### [EXERCISE DESCRIPTION]
From the entries below, copy exactly the lines from the one that contains "Image resolution: width=1456" through the one that contains "You are a GUI", both included, and only those.

(Stored dataset items)
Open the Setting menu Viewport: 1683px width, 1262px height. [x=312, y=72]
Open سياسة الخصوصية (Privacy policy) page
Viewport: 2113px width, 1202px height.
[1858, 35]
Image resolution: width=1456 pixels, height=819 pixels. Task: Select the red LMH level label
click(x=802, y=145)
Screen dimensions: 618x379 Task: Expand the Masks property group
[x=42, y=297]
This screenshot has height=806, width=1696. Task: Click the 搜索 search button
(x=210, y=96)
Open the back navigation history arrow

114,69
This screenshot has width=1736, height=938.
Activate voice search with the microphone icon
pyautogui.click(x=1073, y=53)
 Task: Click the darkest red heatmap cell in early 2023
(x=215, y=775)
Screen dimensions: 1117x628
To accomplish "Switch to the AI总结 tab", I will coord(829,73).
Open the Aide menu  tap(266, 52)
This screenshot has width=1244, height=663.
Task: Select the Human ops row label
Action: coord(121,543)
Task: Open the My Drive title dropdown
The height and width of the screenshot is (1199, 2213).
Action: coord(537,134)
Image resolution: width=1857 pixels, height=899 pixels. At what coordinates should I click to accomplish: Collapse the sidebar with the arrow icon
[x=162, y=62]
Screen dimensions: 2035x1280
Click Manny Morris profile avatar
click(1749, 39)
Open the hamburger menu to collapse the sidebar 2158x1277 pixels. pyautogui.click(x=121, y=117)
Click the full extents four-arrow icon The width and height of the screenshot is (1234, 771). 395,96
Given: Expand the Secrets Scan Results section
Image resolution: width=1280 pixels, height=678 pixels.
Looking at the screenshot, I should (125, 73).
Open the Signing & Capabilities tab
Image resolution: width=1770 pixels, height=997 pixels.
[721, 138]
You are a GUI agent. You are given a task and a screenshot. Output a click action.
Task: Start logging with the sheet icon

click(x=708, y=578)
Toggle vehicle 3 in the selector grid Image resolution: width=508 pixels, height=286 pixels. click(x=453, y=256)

### [SOLUTION]
Image resolution: width=1456 pixels, height=819 pixels. Task: Select the red LMH level label
click(x=802, y=145)
Screen dimensions: 618x379 Task: Expand the Masks property group
[x=42, y=297]
This screenshot has height=806, width=1696. Task: Click the 搜索 search button
(x=210, y=96)
Open the back navigation history arrow

114,69
This screenshot has width=1736, height=938.
Activate voice search with the microphone icon
pyautogui.click(x=1073, y=53)
 Task: Click the darkest red heatmap cell in early 2023
(x=215, y=775)
Screen dimensions: 1117x628
To accomplish "Switch to the AI总结 tab", I will coord(829,73).
Open the Aide menu  tap(266, 52)
This screenshot has width=1244, height=663.
Task: Select the Human ops row label
Action: coord(121,543)
Task: Open the My Drive title dropdown
The height and width of the screenshot is (1199, 2213).
Action: coord(537,134)
Image resolution: width=1857 pixels, height=899 pixels. At what coordinates should I click to accomplish: Collapse the sidebar with the arrow icon
[x=162, y=62]
Screen dimensions: 2035x1280
Click Manny Morris profile avatar
click(1749, 39)
Open the hamburger menu to collapse the sidebar 2158x1277 pixels. pyautogui.click(x=121, y=117)
Click the full extents four-arrow icon The width and height of the screenshot is (1234, 771). 395,96
Given: Expand the Secrets Scan Results section
Image resolution: width=1280 pixels, height=678 pixels.
Looking at the screenshot, I should (125, 73).
Open the Signing & Capabilities tab
Image resolution: width=1770 pixels, height=997 pixels.
[721, 138]
You are a GUI agent. You are given a task and a screenshot. Output a click action.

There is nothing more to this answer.